= TASK TO COMPLETE =
Could you reproduce all of the entries below without a single change?

[Stored items]
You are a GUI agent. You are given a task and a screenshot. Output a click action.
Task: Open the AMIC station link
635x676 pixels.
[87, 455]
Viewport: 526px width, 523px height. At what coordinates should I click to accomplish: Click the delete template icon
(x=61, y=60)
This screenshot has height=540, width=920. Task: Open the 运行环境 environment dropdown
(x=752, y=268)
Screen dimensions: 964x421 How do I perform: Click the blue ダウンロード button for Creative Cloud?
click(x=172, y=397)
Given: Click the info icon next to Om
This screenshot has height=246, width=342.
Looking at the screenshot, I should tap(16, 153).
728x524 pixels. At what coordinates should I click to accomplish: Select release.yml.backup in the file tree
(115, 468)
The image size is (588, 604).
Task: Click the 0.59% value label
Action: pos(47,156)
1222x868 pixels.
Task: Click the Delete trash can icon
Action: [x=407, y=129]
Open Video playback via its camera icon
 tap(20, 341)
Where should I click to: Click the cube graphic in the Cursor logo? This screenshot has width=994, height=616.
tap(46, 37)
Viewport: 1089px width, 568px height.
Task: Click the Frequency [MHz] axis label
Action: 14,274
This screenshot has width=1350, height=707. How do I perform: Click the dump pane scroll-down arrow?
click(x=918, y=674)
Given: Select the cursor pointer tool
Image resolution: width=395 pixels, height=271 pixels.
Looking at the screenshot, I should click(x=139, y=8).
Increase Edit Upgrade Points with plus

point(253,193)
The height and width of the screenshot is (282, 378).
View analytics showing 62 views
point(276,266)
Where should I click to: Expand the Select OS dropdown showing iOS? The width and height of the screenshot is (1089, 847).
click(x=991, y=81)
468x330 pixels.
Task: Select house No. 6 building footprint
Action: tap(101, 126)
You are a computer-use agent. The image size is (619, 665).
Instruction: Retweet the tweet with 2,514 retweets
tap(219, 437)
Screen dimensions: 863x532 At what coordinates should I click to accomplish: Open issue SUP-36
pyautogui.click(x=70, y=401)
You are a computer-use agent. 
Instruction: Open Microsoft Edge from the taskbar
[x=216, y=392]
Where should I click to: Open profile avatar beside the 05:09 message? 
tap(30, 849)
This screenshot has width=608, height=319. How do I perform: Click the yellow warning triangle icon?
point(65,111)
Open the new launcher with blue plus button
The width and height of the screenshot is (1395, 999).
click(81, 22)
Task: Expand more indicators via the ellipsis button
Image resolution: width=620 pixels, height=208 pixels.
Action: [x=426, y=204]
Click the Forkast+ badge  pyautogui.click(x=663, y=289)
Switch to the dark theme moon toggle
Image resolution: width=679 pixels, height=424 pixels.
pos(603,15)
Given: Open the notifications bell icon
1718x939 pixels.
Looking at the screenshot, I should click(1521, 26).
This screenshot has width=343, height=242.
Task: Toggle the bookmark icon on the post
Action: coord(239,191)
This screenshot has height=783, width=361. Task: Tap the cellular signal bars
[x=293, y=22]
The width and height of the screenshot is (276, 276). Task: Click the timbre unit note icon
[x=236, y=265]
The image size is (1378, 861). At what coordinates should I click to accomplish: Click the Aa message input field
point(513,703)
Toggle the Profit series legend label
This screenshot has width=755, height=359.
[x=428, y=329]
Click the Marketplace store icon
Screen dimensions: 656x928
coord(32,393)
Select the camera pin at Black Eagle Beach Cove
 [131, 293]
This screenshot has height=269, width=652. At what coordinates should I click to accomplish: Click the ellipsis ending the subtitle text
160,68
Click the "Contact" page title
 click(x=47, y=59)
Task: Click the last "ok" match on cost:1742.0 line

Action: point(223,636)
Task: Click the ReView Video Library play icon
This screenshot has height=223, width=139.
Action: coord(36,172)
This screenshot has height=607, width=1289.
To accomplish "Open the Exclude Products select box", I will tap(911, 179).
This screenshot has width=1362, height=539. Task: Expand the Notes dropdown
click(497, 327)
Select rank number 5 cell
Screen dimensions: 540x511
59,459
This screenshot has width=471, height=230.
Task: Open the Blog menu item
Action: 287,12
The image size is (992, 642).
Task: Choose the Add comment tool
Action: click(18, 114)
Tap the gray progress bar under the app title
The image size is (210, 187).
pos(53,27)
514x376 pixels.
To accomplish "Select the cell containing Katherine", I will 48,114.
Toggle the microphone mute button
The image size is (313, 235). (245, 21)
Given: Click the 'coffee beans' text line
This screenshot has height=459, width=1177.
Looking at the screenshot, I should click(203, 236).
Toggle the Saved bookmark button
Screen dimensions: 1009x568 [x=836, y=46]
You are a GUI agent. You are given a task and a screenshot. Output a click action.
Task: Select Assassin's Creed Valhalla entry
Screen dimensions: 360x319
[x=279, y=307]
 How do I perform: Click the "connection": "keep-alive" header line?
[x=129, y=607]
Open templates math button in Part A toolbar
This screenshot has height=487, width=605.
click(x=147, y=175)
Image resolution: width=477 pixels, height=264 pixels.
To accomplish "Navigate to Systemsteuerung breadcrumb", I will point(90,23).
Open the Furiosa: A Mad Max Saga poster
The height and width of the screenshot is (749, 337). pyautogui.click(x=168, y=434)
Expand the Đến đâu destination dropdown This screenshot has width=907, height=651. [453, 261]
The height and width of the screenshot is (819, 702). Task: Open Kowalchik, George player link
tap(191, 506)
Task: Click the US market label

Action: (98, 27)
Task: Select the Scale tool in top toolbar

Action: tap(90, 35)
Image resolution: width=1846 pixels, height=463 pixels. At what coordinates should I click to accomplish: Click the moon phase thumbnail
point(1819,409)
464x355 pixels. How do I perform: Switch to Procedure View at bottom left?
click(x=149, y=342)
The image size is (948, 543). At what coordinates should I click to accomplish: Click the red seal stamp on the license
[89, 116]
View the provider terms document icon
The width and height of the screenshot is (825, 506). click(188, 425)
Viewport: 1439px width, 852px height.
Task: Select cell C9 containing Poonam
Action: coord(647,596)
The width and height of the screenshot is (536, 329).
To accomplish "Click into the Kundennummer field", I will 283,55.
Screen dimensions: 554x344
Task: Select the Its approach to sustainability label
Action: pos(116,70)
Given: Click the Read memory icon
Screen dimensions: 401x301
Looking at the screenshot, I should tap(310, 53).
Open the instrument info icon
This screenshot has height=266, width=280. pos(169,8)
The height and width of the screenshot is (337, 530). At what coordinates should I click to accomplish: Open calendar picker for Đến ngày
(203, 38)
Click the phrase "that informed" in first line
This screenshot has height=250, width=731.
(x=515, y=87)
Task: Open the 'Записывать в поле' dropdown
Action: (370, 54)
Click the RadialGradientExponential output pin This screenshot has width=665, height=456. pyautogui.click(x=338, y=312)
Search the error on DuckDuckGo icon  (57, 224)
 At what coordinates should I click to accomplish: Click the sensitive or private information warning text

= SOLUTION TO THE PROBLEM =
You are a GUI agent. You are given a task and a screenshot. Output a click action.
Task: Open the AMIC station link
635x676 pixels.
[87, 455]
Viewport: 526px width, 523px height. At what coordinates should I click to accomplish: Click the delete template icon
(x=61, y=60)
This screenshot has height=540, width=920. Task: Open the 运行环境 environment dropdown
(x=752, y=268)
Screen dimensions: 964x421 How do I perform: Click the blue ダウンロード button for Creative Cloud?
click(x=172, y=397)
Given: Click the info icon next to Om
This screenshot has height=246, width=342.
Looking at the screenshot, I should tap(16, 153).
728x524 pixels. At what coordinates should I click to accomplish: Select release.yml.backup in the file tree
(115, 468)
The image size is (588, 604).
Task: Click the 0.59% value label
Action: pos(47,156)
1222x868 pixels.
Task: Click the Delete trash can icon
Action: [x=407, y=129]
Open Video playback via its camera icon
 tap(20, 341)
Where should I click to: Click the cube graphic in the Cursor logo? This screenshot has width=994, height=616.
tap(46, 37)
Viewport: 1089px width, 568px height.
Task: Click the Frequency [MHz] axis label
Action: 14,274
This screenshot has width=1350, height=707. How do I perform: Click the dump pane scroll-down arrow?
click(x=918, y=674)
Given: Select the cursor pointer tool
Image resolution: width=395 pixels, height=271 pixels.
Looking at the screenshot, I should click(x=139, y=8).
Increase Edit Upgrade Points with plus

point(253,193)
The height and width of the screenshot is (282, 378).
View analytics showing 62 views
point(276,266)
Where should I click to: Expand the Select OS dropdown showing iOS? The width and height of the screenshot is (1089, 847).
click(x=991, y=81)
468x330 pixels.
Task: Select house No. 6 building footprint
Action: tap(101, 126)
You are a computer-use agent. The image size is (619, 665).
Instruction: Retweet the tweet with 2,514 retweets
tap(219, 437)
Screen dimensions: 863x532 At what coordinates should I click to accomplish: Open issue SUP-36
pyautogui.click(x=70, y=401)
You are a computer-use agent. 
Instruction: Open Microsoft Edge from the taskbar
[x=216, y=392]
Where should I click to: Open profile avatar beside the 05:09 message? 
tap(30, 849)
This screenshot has width=608, height=319. How do I perform: Click the yellow warning triangle icon?
point(65,111)
Open the new launcher with blue plus button
The width and height of the screenshot is (1395, 999).
click(81, 22)
Task: Expand more indicators via the ellipsis button
Image resolution: width=620 pixels, height=208 pixels.
Action: [x=426, y=204]
Click the Forkast+ badge  pyautogui.click(x=663, y=289)
Switch to the dark theme moon toggle
Image resolution: width=679 pixels, height=424 pixels.
pos(603,15)
Given: Open the notifications bell icon
1718x939 pixels.
Looking at the screenshot, I should click(1521, 26).
This screenshot has width=343, height=242.
Task: Toggle the bookmark icon on the post
Action: coord(239,191)
This screenshot has height=783, width=361. Task: Tap the cellular signal bars
[x=293, y=22]
The width and height of the screenshot is (276, 276). Task: Click the timbre unit note icon
[x=236, y=265]
The image size is (1378, 861). At what coordinates should I click to accomplish: Click the Aa message input field
point(513,703)
Toggle the Profit series legend label
This screenshot has width=755, height=359.
[x=428, y=329]
Click the Marketplace store icon
Screen dimensions: 656x928
coord(32,393)
Select the camera pin at Black Eagle Beach Cove
 [131, 293]
This screenshot has height=269, width=652. At what coordinates should I click to accomplish: Click the ellipsis ending the subtitle text
160,68
Click the "Contact" page title
 click(x=47, y=59)
Task: Click the last "ok" match on cost:1742.0 line

Action: point(223,636)
Task: Click the ReView Video Library play icon
This screenshot has height=223, width=139.
Action: coord(36,172)
This screenshot has height=607, width=1289.
To accomplish "Open the Exclude Products select box", I will tap(911, 179).
This screenshot has width=1362, height=539. Task: Expand the Notes dropdown
click(497, 327)
Select rank number 5 cell
Screen dimensions: 540x511
59,459
This screenshot has width=471, height=230.
Task: Open the Blog menu item
Action: 287,12
The image size is (992, 642).
Task: Choose the Add comment tool
Action: click(18, 114)
Tap the gray progress bar under the app title
The image size is (210, 187).
pos(53,27)
514x376 pixels.
To accomplish "Select the cell containing Katherine", I will 48,114.
Toggle the microphone mute button
The image size is (313, 235). (245, 21)
Given: Click the 'coffee beans' text line
This screenshot has height=459, width=1177.
Looking at the screenshot, I should click(203, 236).
Toggle the Saved bookmark button
Screen dimensions: 1009x568 [x=836, y=46]
You are a GUI agent. You are given a task and a screenshot. Output a click action.
Task: Select Assassin's Creed Valhalla entry
Screen dimensions: 360x319
[x=279, y=307]
 How do I perform: Click the "connection": "keep-alive" header line?
[x=129, y=607]
Open templates math button in Part A toolbar
This screenshot has height=487, width=605.
click(x=147, y=175)
Image resolution: width=477 pixels, height=264 pixels.
To accomplish "Navigate to Systemsteuerung breadcrumb", I will point(90,23).
Open the Furiosa: A Mad Max Saga poster
The height and width of the screenshot is (749, 337). pyautogui.click(x=168, y=434)
Expand the Đến đâu destination dropdown This screenshot has width=907, height=651. [453, 261]
The height and width of the screenshot is (819, 702). Task: Open Kowalchik, George player link
tap(191, 506)
Task: Click the US market label

Action: (98, 27)
Task: Select the Scale tool in top toolbar

Action: tap(90, 35)
Image resolution: width=1846 pixels, height=463 pixels. At what coordinates should I click to accomplish: Click the moon phase thumbnail
point(1819,409)
464x355 pixels. How do I perform: Switch to Procedure View at bottom left?
click(x=149, y=342)
The image size is (948, 543). At what coordinates should I click to accomplish: Click the red seal stamp on the license
[89, 116]
View the provider terms document icon
The width and height of the screenshot is (825, 506). click(188, 425)
Viewport: 1439px width, 852px height.
Task: Select cell C9 containing Poonam
Action: coord(647,596)
The width and height of the screenshot is (536, 329).
To accomplish "Click into the Kundennummer field", I will 283,55.
Screen dimensions: 554x344
Task: Select the Its approach to sustainability label
Action: pos(116,70)
Given: Click the Read memory icon
Screen dimensions: 401x301
Looking at the screenshot, I should tap(310, 53).
Open the instrument info icon
This screenshot has height=266, width=280. pos(169,8)
The height and width of the screenshot is (337, 530). At what coordinates should I click to accomplish: Open calendar picker for Đến ngày
(203, 38)
Click the phrase "that informed" in first line
This screenshot has height=250, width=731.
(x=515, y=87)
Task: Open the 'Записывать в поле' dropdown
Action: (370, 54)
Click the RadialGradientExponential output pin This screenshot has width=665, height=456. pyautogui.click(x=338, y=312)
Search the error on DuckDuckGo icon  (57, 224)
 At what coordinates should I click to accomplish: Click the sensitive or private information warning text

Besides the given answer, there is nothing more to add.